Fazer omeletes sem ovos

22/05/2024

Revista Sábado
Paulo Lona
Presidente do Sindicato dos Magistrados do Ministério Público

Com os atuais meios não é possível exigir ao Ministério Público o cumprimento de prazos nos inquéritos.

Todos queremos uma justiça eficaz, célere, rigorosa e justa.

Mas, o que alguns pretendem do sistema de justiça e da investigação criminal é que seja feita justiça célere e eficaz sem meios para tal.

Ainda recentemente o chamado “manifesto dos 50” referia a morosidade da investigação criminal e dizia, entre outras coisas, que existem avultados recursos públicos afetos ao sistema de justiça e à investigação criminal.

Falar em avultados recursos públicos quando é manifesto que faltam recursos humanos (magistrados e oficiais de justiça), materiais e tecnológicos manifesta ignorância ou má fé.

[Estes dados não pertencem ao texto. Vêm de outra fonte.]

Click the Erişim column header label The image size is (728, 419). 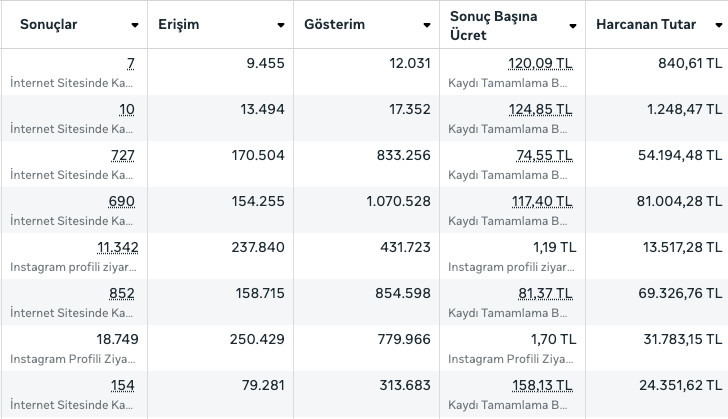pyautogui.click(x=179, y=24)
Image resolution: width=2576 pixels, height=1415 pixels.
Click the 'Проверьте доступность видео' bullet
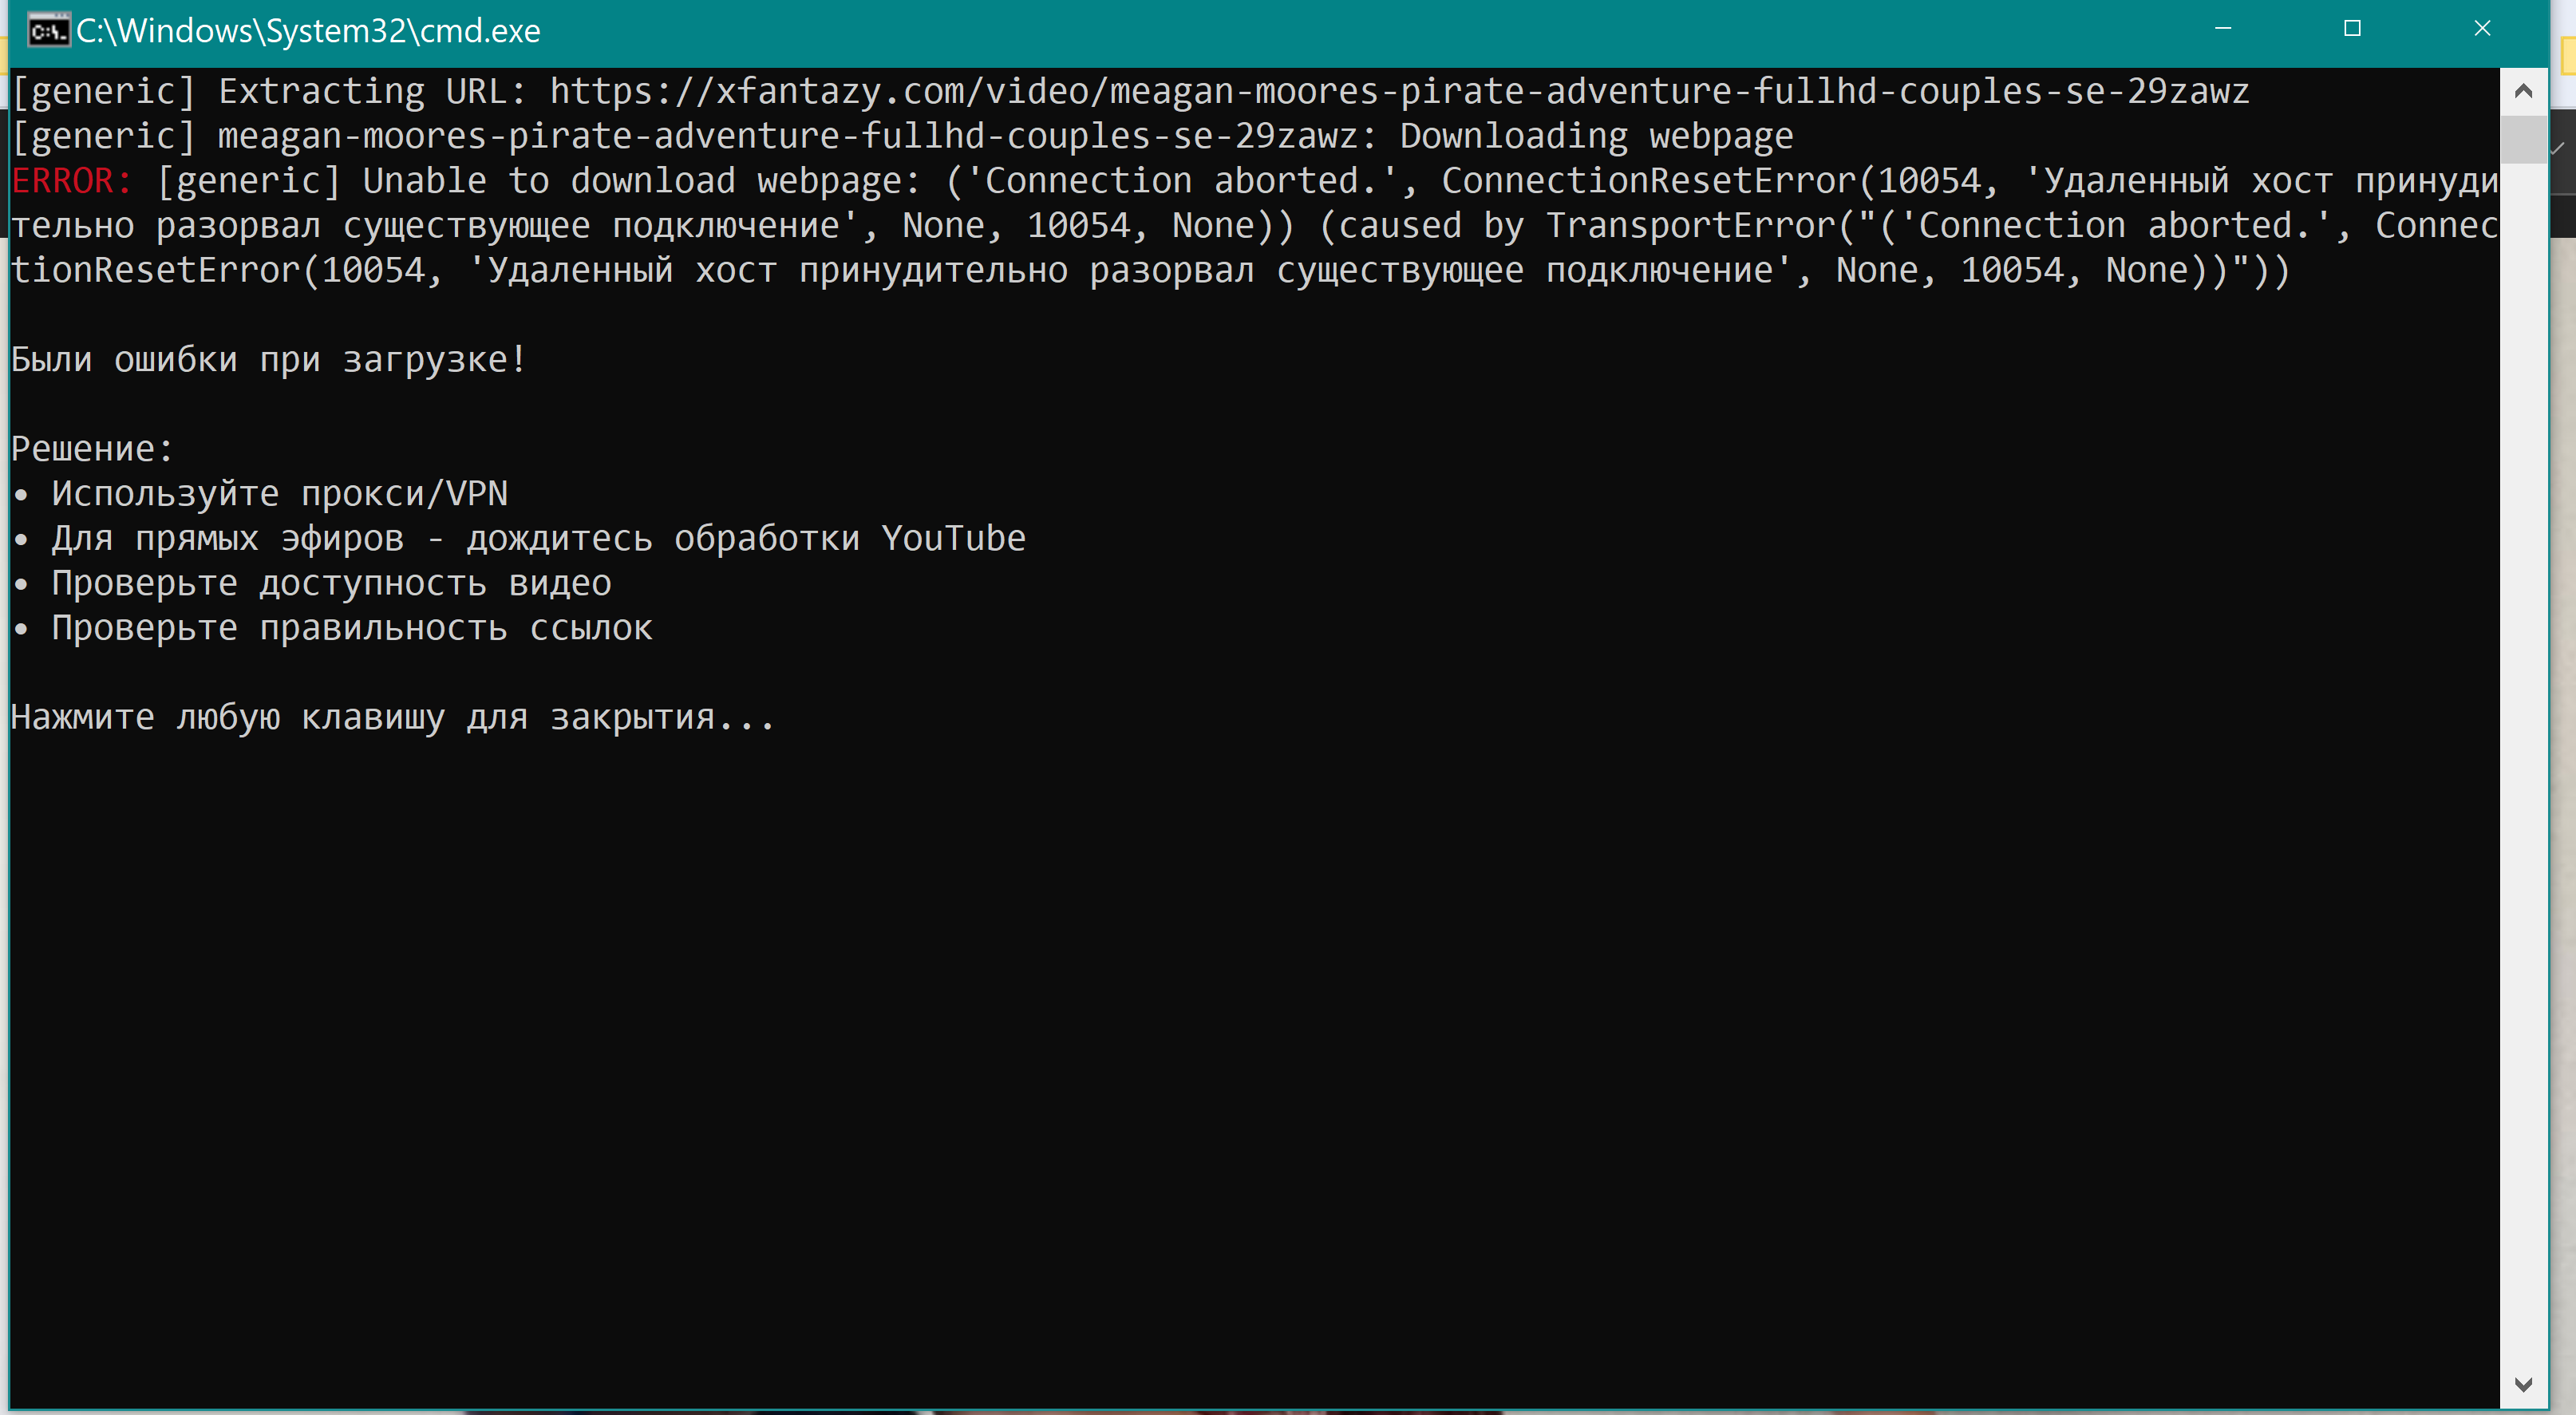coord(330,584)
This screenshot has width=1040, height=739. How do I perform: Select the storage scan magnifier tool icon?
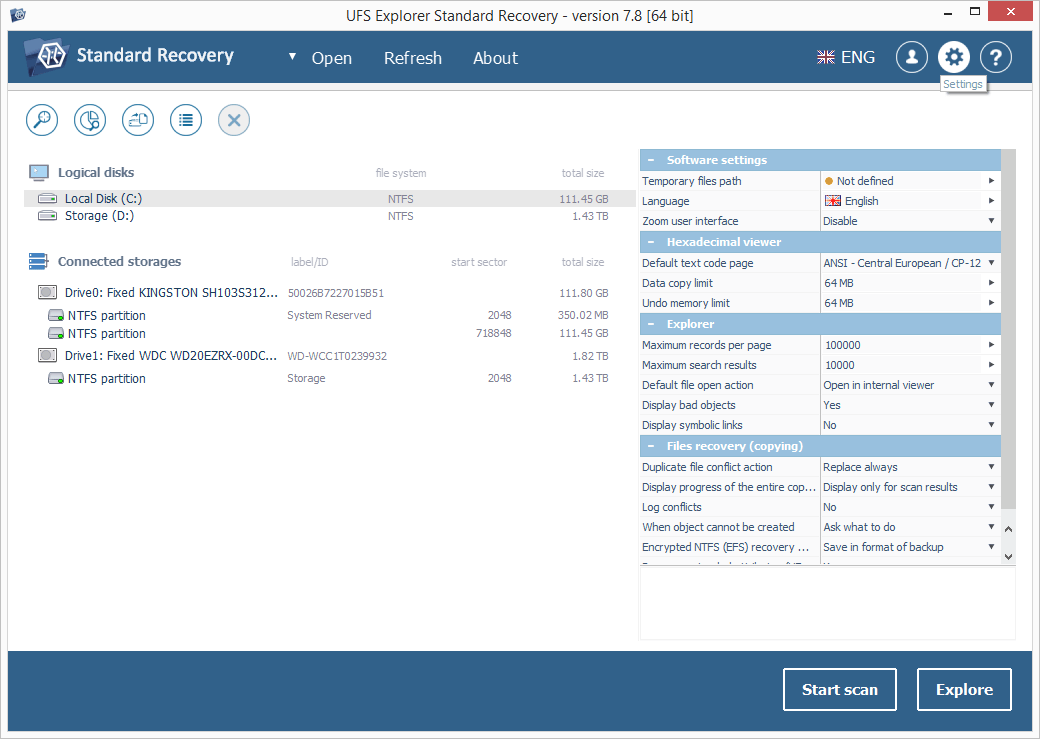click(x=41, y=120)

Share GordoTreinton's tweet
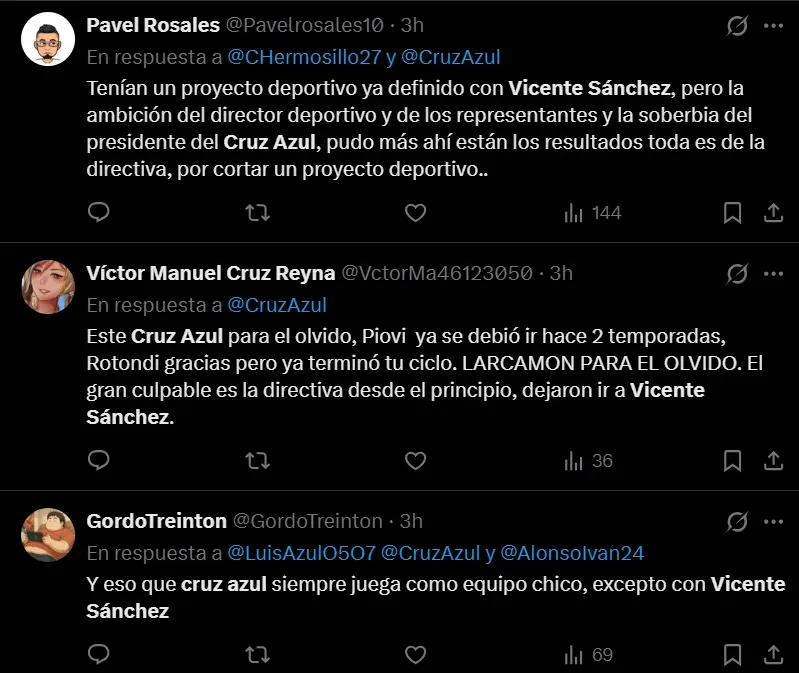(x=773, y=655)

Se alguns subscritores desse manifesto fossem aos tribunais e aos serviços do Ministério Público e vissem o muito que magistrados e oficiais de justiça trabalham e o muito que se consegue com tão poucos recursos talvez se evitassem sobressaltos.

Os dados estatísticos refletem o que se passa com a falta de oficiais de justiça de forma transversal em todo o país, paralisando muitos serviços do Ministério Público.

Olhemos para a realidade (a real):

A 1 de março de 2024, encontravam-se em exercício de funções nos serviços do Ministério Público 1620 oficiais de justiça quando deveriam ser 2027 (quadro legal), existindo um défice de mais de 400.

Encontravam-se, por causa dessa escassez, 27.200 processos por registar e autuar e o impressionante número de 117.400 despachos em inquéritos por cumprir, mais de 137.000 papéis por juntar aos processos e mais de 625.000 outros atos por praticar.

A título de exemplo, na comarca de Leiria encontravam-se 4.891 despachos por cumprir, na comarca de Faro 15.354, na comarca de Lisboa 19.684 e na comarca do Porto 12.948. As participações por registar eram 402 em Viseu, 1608 em Beja, 8.376 em Lisboa e 1.422 em Braga. Os papéis por juntar eram 3.185 em Coimbra, 10.965 em Santarém, 12.017 na Madeira e 9.158 em Braga.

A situação é dramática e afeta mesmo os processos urgentes, como os de violência doméstica, nas secções especializadas e integradas de violência doméstica. Existem processos em que as notificações dos despachos de acusação demoram perto de um ano (com os riscos inerentes até para a vida das vítimas).

De acordo com a informação prestada pelo Sindicatos dos Funcionários Judiciais, no seu último congresso, prevê-se a reforma de mais de 400 oficiais de justiça no próximo ano.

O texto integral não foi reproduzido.